MI MUSICA

jueves, 17 de junio de 2010

Soy el crisol donde la vida cobra sentido. No hay nada antes ni después de mí, nada antes ni después de tí, porque en la apreciación de la vida , en la posibilidad de ser consciente de ella es donde la misma se convierte en realidad.

Nada es real, nada tiene valor si yo, si tú, no eres consciente de ello. Por eso, la vida es esencialmente un valor, una experiencia única y personal. Nada queda, nada hay  antes de uno mismo, porque en el intervalo de la consciencia es donde la vida se desgaja del eterno devenir, para convertirse en real, en tí...en mí.

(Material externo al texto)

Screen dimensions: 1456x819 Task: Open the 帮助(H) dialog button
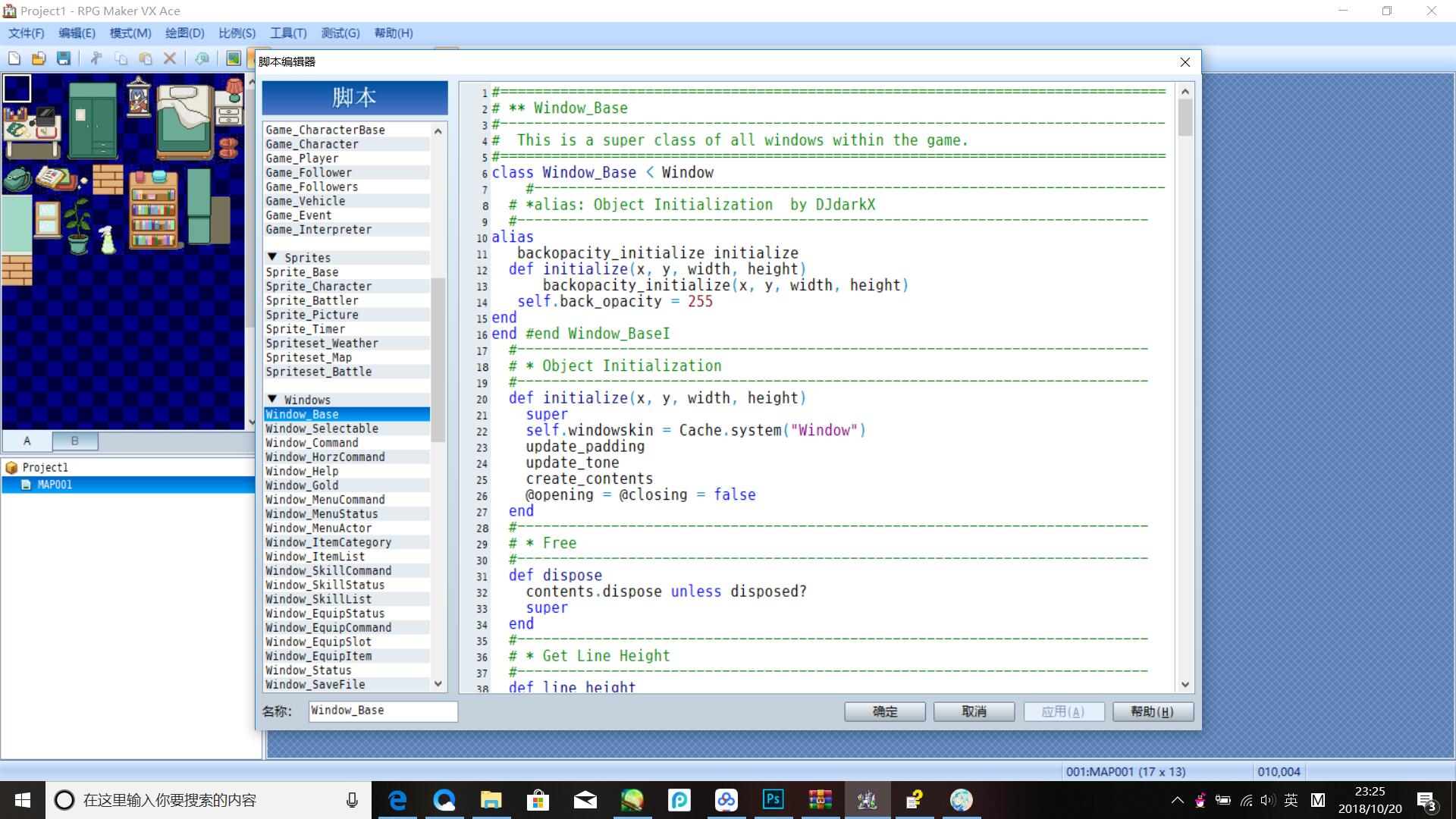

Tomé prestado, como un regalo inmerecido, la posibilidad de viajar en este tramo especial de la existencia, de la rueda del eterno devenir y evolución.

Fuí niño en un cuerpo joven, y sigo siendo un niño en un cuerpo que se deslíe en el sueño de la vida, para convertirse en energía nuevamente.

Vuelvo atrás, adentro, la mirada, y me surgen rostros de seres que pasaron a otra estancia, y no logro ser plenamente consciente del significado de esta historia. Me surgen del recuerdo sus rostros, escucho sus risas que como ecos suenan en mi mente. Amigos, compañeros que pasaron, que no están ya sino en mí mismo, y que, al igual que la vida misma,  tienen existencia mientras formen parte de mi consciencia.

Soy el eco de mis miradas, de mis impresiones;  la vida me prestó la juventud y he de devolvérsela con el tiempo...y el tiempo ha pasado irreversible, y yo, en el espejo de mi consciencia, sigo siendo el niño que confiado, iluso, alegre, tomó prestada la posibilidad de vivir.

Vivir sin ser consciente, sin adentrarse en la apreciación, sin retirarse a lo más íntimo de uno mismo te convierte en un burdo espectáculo , un puro accidente del destino, que como zombie recorre el camino de la vida, ausente, perdido y vacío.